People seemed to walk a little taller, they were so proud of what we’d done. We’d been the first to make a movie with computers, and—even better—audiences were touched deeply by the story we told. As my colleagues went about their work, every interaction was informed by a sense of pride and accomplishment. We had succeeded by holding true to our ideals; nothing could be better than that. The core team who had joined us in 1994 to edit Toy Story immediately moved on to A Bug’s Life, our movie about the insect world. There was excitement in the air.
But while I could feel that euphoria, I was oddly unable to participate in it.
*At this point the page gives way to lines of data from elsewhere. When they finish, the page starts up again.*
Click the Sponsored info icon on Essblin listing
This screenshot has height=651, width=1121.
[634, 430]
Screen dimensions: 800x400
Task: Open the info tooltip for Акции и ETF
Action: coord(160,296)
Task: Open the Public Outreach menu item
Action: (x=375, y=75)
For 20 years, my life had been defined by the goal of making the first computer-graphics movie. Now that this goal had been reached, I had what I can only describe as a hollow, lost feeling. As a manager, I felt a troubling lack of purpose. Now what? The act of running a company was more than enough to keep me busy, but it wasn’t special. Pixar was now successful, yet there was something unsatisfying about the prospect of merely keeping it running.
It took a serious and unexpected problem to give me a new sense of mission.
For all of my talk about the leaders of thriving companies who did stupid things because they’d failed to pay attention, I discovered that, during the making of Toy Story, I had completely missed something that was threatening to undo us. And I’d missed it even though I thought I’d been paying attention.
Throughout the making of the movie, I had seen my job, in large part, as minding the internal and external dynamics that could divert us from our goal. I was determined that Pixar not make the same mistakes I’d watched other Silicon Valley companies make. To that end, I’d made a point of being accessible to our employees, wandering into people’s offices to check in and see what was going on. John Lasseter1 and I had very conscientiously tried to make sure that everyone at Pixar had a voice, that every job and every employee was treated with respect. I truly believed that self-assessment and constructive criticism had to occur at all levels of a company, and I had tried my best to walk that talk.
Now, though, as we assembled the crew to work on A Bug’s Life, I discovered we’d completely missed a serious, ongoing rift between our creative and production departments. In short, production managers told me that working on Toy Story had been a nightmare. They felt disrespected and marginalized—like second-class citizens. And while they were gratified by Toy Story’s success, they were very reluctant to sign on to work on another film at Pixar.
I was floored. How had we missed this?
The answer, at least in part, was rooted in the role production managers play in making our films. Production managers monitor the overall progress of the crew; they keep track of the thousands of shots; they evaluate how resources are being used; they persuade and cajole and nudge and say no when necessary. In other words, they do something essential for a company whose success relies on hitting deadlines and staying on budget: they manage people and safeguard the process.
If there was one thing we prided ourselves on at Pixar, it was making sure that Pixar’s artists and technical people treated each other as equals, and I had assumed that same mutual respect would be afforded to those who managed the productions. I had assumed wrong. Sure enough, when I checked with the artists and technical staff, they did believe that production managers were second-class and that they impeded—not facilitated—good filmmaking by overcontrolling the process, by micromanaging. Production managers, the folks I consulted told me, were just sand in the gears.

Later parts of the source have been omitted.